Important considerations

It is important to recognize/diagnose the following conditions in patients:

  • Dehydration or sepsis

  • Immunocompromised patients and their potential, unusual etiologies or propensity to develop complications

  • Hemolytic-uremic syndrome in patients with E coli infection

  • Pseudomembranous colitis (C difficile)

  • Toxic megacolon

  • Appendicitis in patients who present with vomiting and diarrhea

  • Noninfectious etiology, such as ischemic bowel, bowel obstruction, or other etiologies for abdominal symptomatology

Note the following:

  • Avoid diagnosing gastroenteritis in a patient who is only vomiting when the vomiting is due to a nongastrointestinal and possibly life-threatening etiology

  • Complications may result from the inappropriate use of antimotility and antiemetic medications.

Special concerns

Pseudomembranous colitis (C difficile)

Note the following:

  • This condition occurs mostly in patients who are hospitalized or live in a nursing home and who have recently been on antibiotics and is due to infection with toxin-producing strains of C difficile. Toxins A and B damage the mucosa of the colon.

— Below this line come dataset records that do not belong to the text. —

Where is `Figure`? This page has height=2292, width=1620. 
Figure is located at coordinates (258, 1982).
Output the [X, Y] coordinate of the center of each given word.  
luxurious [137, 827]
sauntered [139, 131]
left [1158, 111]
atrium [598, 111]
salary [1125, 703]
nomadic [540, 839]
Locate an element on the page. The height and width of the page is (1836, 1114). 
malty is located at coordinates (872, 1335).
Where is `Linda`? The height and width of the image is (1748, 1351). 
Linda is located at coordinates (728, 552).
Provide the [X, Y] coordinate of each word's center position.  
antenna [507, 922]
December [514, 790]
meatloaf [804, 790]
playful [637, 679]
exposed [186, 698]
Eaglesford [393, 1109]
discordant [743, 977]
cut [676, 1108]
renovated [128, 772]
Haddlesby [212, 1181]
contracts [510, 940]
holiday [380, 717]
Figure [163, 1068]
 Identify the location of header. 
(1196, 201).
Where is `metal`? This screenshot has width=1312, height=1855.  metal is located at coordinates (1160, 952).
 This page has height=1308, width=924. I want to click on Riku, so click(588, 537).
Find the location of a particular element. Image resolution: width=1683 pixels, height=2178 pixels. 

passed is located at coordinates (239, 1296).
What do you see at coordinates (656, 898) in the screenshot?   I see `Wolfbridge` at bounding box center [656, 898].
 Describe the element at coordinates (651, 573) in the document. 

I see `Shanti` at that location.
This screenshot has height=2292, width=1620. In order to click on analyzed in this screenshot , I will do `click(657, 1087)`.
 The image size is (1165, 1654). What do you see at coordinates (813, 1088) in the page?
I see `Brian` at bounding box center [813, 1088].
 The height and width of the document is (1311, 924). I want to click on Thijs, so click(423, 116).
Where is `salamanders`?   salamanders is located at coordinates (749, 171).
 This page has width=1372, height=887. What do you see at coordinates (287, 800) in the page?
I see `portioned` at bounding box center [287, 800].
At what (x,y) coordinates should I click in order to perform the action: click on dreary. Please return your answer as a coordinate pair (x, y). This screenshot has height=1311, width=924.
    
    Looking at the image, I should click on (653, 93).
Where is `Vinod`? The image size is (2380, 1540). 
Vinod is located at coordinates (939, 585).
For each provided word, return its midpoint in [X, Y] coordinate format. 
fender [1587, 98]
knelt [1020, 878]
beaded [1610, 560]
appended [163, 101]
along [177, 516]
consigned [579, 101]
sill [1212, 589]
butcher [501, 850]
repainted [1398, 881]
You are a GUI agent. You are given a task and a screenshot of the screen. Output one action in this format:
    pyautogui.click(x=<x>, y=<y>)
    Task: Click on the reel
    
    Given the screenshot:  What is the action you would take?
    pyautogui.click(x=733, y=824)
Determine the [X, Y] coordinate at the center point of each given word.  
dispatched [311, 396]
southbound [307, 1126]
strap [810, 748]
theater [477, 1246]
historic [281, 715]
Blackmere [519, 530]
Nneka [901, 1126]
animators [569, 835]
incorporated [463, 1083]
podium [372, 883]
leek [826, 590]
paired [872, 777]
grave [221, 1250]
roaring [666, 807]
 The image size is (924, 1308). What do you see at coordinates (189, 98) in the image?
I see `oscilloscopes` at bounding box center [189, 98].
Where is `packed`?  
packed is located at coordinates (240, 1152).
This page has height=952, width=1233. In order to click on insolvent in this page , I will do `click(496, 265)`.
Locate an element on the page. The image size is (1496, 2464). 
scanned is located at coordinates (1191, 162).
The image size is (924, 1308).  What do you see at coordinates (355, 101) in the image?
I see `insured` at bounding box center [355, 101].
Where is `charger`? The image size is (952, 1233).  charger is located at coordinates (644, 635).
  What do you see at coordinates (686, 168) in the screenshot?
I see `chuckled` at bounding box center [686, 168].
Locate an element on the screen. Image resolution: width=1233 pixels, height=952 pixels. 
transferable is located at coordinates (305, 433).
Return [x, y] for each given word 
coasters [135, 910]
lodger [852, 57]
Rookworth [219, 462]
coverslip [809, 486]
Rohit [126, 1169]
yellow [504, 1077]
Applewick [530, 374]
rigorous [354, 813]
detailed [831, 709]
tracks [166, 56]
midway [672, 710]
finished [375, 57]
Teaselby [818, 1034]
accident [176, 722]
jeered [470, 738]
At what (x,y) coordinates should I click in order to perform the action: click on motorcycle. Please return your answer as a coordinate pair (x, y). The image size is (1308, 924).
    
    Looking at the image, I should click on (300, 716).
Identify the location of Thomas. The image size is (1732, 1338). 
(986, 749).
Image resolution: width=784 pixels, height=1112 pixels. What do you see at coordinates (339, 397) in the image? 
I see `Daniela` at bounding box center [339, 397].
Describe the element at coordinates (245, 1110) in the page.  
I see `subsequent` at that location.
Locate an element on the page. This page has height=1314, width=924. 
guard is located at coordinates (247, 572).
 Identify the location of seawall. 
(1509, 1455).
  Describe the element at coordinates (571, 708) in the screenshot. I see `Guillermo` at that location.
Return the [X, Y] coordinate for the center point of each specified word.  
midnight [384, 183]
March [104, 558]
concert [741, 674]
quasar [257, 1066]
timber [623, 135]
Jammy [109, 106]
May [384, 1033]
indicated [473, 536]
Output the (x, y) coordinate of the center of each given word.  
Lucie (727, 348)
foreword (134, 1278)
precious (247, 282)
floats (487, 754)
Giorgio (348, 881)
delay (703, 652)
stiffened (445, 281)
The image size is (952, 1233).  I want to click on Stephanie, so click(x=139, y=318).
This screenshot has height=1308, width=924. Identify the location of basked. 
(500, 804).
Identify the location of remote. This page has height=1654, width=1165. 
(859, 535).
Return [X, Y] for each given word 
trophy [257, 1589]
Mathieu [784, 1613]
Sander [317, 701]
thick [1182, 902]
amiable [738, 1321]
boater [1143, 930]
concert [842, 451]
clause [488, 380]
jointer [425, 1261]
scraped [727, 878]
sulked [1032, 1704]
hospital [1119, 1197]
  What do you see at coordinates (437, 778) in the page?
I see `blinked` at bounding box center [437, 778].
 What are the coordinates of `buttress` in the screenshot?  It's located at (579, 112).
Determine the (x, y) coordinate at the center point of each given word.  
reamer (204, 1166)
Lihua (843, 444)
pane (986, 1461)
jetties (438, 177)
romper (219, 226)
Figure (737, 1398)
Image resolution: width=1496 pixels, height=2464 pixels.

  • Symptoms may range from mild to severe bloody diarrhea and colitis, with pseudomembranous colitis being the most severe form.

  • Complications include dehydration, toxic megacolon, and perforation.

  • Stop any antibiotics.

  • Treat with intravenous fluids and vancomycin or metronidazole.

  • Condition is suspect with prior or current antibiotic therapy.

  • Diagnosis via assay or sigmoidoscopy.

Gastroenteritis in the elderly patient

Diagnosing complications, such as dehydration (may have chronic poor skin turgor and dry mucus membranes) is more difficult. Elderly patients may be unable to take needed medications. Electrolyte disorders and hypovolemia may have much more serious implications, and life-threatening abdominal emergencies, such as appendicitis, are easier to overlook. Fever may not be manifested, and pain sensation may be blunted.

Travelers' diarrhea

Note the following:

  • The condition is usually self-limited (3-5 d).

  • Onset is within 1 week of arrival.

  • Fever, vomiting, and bloody stools are uncommon.

  • Early treatment may decrease duration.

  • Loperamide is often useful.

  • If a lack of response to antibiotics is present, check for parasites.

  • Consider C difficile in patients taking antibiotics.

  • The use of probiotics, such as Lactobacillus GG, has had mixed results in treatment and prevention.

  • Rifaximin at 200 mg PO tid may be used for the treatment or prevention of travelers' diarrhea. [21]

Food-borne toxigenic diarrhea

Note the following:

  • The condition is usually self-limited and of short duration.

  • Stool analysis and culture are not helpful.

  • Perform supportive treatment only.

  • Antibiotics rarely are useful or indicated.

Diarrhea in patients with acquired immunodeficiency syndrome (AIDS)

Note the following:

  • The condition usually becomes more severe as the immune system deteriorates.

  • Patient may require antimotility agents only.

  • Consider drug-related and herb-related causes.

  • Start with empiric treatment with a quinolone and culture the stool.

  • Pursue diagnostic testing more aggressively because patients with AIDS are more likely to have an identifiable etiology.

  • Consider nonopportunistic bacterial and protozoal infections first, followed by etiologies such as Cytomegalovirus (CMV) and Mycobacterium infections.

  • Treatment must include nutritional and psychosocial support.